There’s a particular kind of noise that comes from the Colac Botanical Gardens (about 2 hours west of Melbourne in Australia) if you arrive at the right time of day. It's a layered, restless chatter that you might think in the first instance is birds. But if you Follow it to the end of the gardens you’ll find them: hundreds of grey-headed flying foxes draped across the treetops making one hell of a noise.
A sidebar - You might think they are bats and you are right. A grey-headed flying fox is Australia’s largest native fruit eating bat, with grey fur and a rusty-orange collar around its neck. It eats fruit, nectar, and pollen, and unlike many other bats, it mainly uses its eyes and sense of smell rather than echolocation
They hang there with an odd sort of purpose, wrapped in themselves, occasionally jostling for space like commuters on a crowded tram. Every so often one drops, wings snapping open mid-fall, and glides across the gardens with a grace. Hard to catch with a camera but after enough tries I got there. the Sun shining through their wings.

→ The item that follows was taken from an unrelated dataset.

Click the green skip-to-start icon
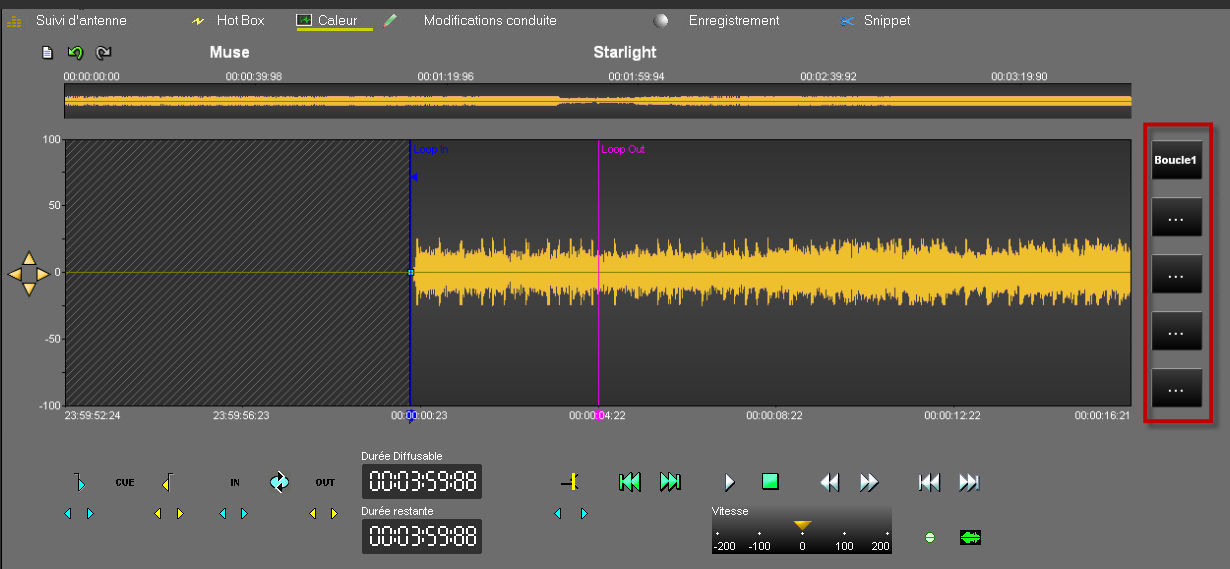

Locals seem divided about them. Some see mess, smell, and noise, so much noise, and so much stripping of the trees. Others see a living, shifting ecosystem right in the middle of town. Stand there long enough and you start to notice the details: the rustle of wings, the soft clicking sounds, the way sunlight filters through a canopy that’s very much alive.
The locals have tried to remove them, scare them of with noises and frequencies and unplesant sounds, but they are leaving, and there is a certain irony to trying to remove a native animal to protect the introduced European trees of the planned garden.
So here I am in the late afternoon as the the colony begins to stir in earnest. One by one, then in loose waves, they lift off toward the horizon, heading out over Colac in search of food. The trees grow quieter, but not empty—just waiting for their return.